# WORK TO BE COMPLETED
Print every line of the data exactly as shown.

╔══

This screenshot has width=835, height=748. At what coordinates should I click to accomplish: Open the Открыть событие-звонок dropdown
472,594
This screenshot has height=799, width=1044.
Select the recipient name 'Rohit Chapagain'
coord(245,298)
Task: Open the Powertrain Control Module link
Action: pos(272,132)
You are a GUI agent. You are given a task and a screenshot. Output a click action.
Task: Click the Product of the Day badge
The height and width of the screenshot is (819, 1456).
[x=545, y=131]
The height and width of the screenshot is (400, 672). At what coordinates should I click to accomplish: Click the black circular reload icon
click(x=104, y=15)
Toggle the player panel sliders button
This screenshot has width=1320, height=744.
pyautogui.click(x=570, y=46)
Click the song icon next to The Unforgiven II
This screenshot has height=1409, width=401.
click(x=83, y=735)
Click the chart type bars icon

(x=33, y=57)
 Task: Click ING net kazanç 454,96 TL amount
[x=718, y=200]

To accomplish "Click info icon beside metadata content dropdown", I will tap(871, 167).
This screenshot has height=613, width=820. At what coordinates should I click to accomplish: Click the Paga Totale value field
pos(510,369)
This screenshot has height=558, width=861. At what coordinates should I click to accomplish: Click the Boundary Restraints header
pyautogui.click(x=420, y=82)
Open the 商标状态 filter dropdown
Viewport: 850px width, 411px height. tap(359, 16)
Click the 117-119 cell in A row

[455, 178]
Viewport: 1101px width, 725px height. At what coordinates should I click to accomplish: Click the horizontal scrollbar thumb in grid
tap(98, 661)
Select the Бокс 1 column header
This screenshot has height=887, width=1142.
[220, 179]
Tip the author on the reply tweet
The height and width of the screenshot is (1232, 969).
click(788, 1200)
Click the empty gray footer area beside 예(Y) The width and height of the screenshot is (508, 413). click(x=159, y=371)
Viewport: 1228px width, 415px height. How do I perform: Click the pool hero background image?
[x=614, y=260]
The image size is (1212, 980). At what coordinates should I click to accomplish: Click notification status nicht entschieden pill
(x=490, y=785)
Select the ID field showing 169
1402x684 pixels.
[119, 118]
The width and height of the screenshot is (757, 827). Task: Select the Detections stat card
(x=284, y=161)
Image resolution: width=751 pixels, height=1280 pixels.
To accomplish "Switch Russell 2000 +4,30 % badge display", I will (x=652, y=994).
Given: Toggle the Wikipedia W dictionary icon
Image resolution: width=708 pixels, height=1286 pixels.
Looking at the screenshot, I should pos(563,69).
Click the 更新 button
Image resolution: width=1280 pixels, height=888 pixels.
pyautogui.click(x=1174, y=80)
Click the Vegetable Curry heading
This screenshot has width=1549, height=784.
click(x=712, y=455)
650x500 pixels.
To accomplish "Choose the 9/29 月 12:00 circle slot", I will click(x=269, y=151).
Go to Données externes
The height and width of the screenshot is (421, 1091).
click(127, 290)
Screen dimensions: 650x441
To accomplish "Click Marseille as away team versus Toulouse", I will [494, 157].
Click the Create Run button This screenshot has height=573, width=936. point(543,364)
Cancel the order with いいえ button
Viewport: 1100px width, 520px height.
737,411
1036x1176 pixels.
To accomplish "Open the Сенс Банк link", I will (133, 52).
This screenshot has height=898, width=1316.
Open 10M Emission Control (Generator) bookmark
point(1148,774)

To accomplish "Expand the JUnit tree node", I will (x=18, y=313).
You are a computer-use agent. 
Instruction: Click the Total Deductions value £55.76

╚══

# YOUR SOLUTION
This screenshot has width=835, height=748. At what coordinates should I click to accomplish: Open the Открыть событие-звонок dropdown
472,594
This screenshot has height=799, width=1044.
Select the recipient name 'Rohit Chapagain'
coord(245,298)
Task: Open the Powertrain Control Module link
Action: pos(272,132)
You are a GUI agent. You are given a task and a screenshot. Output a click action.
Task: Click the Product of the Day badge
The height and width of the screenshot is (819, 1456).
[x=545, y=131]
The height and width of the screenshot is (400, 672). At what coordinates should I click to accomplish: Click the black circular reload icon
click(x=104, y=15)
Toggle the player panel sliders button
This screenshot has width=1320, height=744.
pyautogui.click(x=570, y=46)
Click the song icon next to The Unforgiven II
This screenshot has height=1409, width=401.
click(x=83, y=735)
Click the chart type bars icon

(x=33, y=57)
 Task: Click ING net kazanç 454,96 TL amount
[x=718, y=200]

To accomplish "Click info icon beside metadata content dropdown", I will tap(871, 167).
This screenshot has height=613, width=820. At what coordinates should I click to accomplish: Click the Paga Totale value field
pos(510,369)
This screenshot has height=558, width=861. At what coordinates should I click to accomplish: Click the Boundary Restraints header
pyautogui.click(x=420, y=82)
Open the 商标状态 filter dropdown
Viewport: 850px width, 411px height. tap(359, 16)
Click the 117-119 cell in A row

[455, 178]
Viewport: 1101px width, 725px height. At what coordinates should I click to accomplish: Click the horizontal scrollbar thumb in grid
tap(98, 661)
Select the Бокс 1 column header
This screenshot has height=887, width=1142.
[220, 179]
Tip the author on the reply tweet
The height and width of the screenshot is (1232, 969).
click(788, 1200)
Click the empty gray footer area beside 예(Y) The width and height of the screenshot is (508, 413). click(x=159, y=371)
Viewport: 1228px width, 415px height. How do I perform: Click the pool hero background image?
[x=614, y=260]
The image size is (1212, 980). At what coordinates should I click to accomplish: Click notification status nicht entschieden pill
(x=490, y=785)
Select the ID field showing 169
1402x684 pixels.
[119, 118]
The width and height of the screenshot is (757, 827). Task: Select the Detections stat card
(x=284, y=161)
Image resolution: width=751 pixels, height=1280 pixels.
To accomplish "Switch Russell 2000 +4,30 % badge display", I will (x=652, y=994).
Given: Toggle the Wikipedia W dictionary icon
Image resolution: width=708 pixels, height=1286 pixels.
Looking at the screenshot, I should pos(563,69).
Click the 更新 button
Image resolution: width=1280 pixels, height=888 pixels.
pyautogui.click(x=1174, y=80)
Click the Vegetable Curry heading
This screenshot has width=1549, height=784.
click(x=712, y=455)
650x500 pixels.
To accomplish "Choose the 9/29 月 12:00 circle slot", I will click(x=269, y=151).
Go to Données externes
The height and width of the screenshot is (421, 1091).
click(127, 290)
Screen dimensions: 650x441
To accomplish "Click Marseille as away team versus Toulouse", I will [494, 157].
Click the Create Run button This screenshot has height=573, width=936. point(543,364)
Cancel the order with いいえ button
Viewport: 1100px width, 520px height.
737,411
1036x1176 pixels.
To accomplish "Open the Сенс Банк link", I will (133, 52).
This screenshot has height=898, width=1316.
Open 10M Emission Control (Generator) bookmark
point(1148,774)

To accomplish "Expand the JUnit tree node", I will (x=18, y=313).
You are a computer-use agent. 
Instruction: Click the Total Deductions value £55.76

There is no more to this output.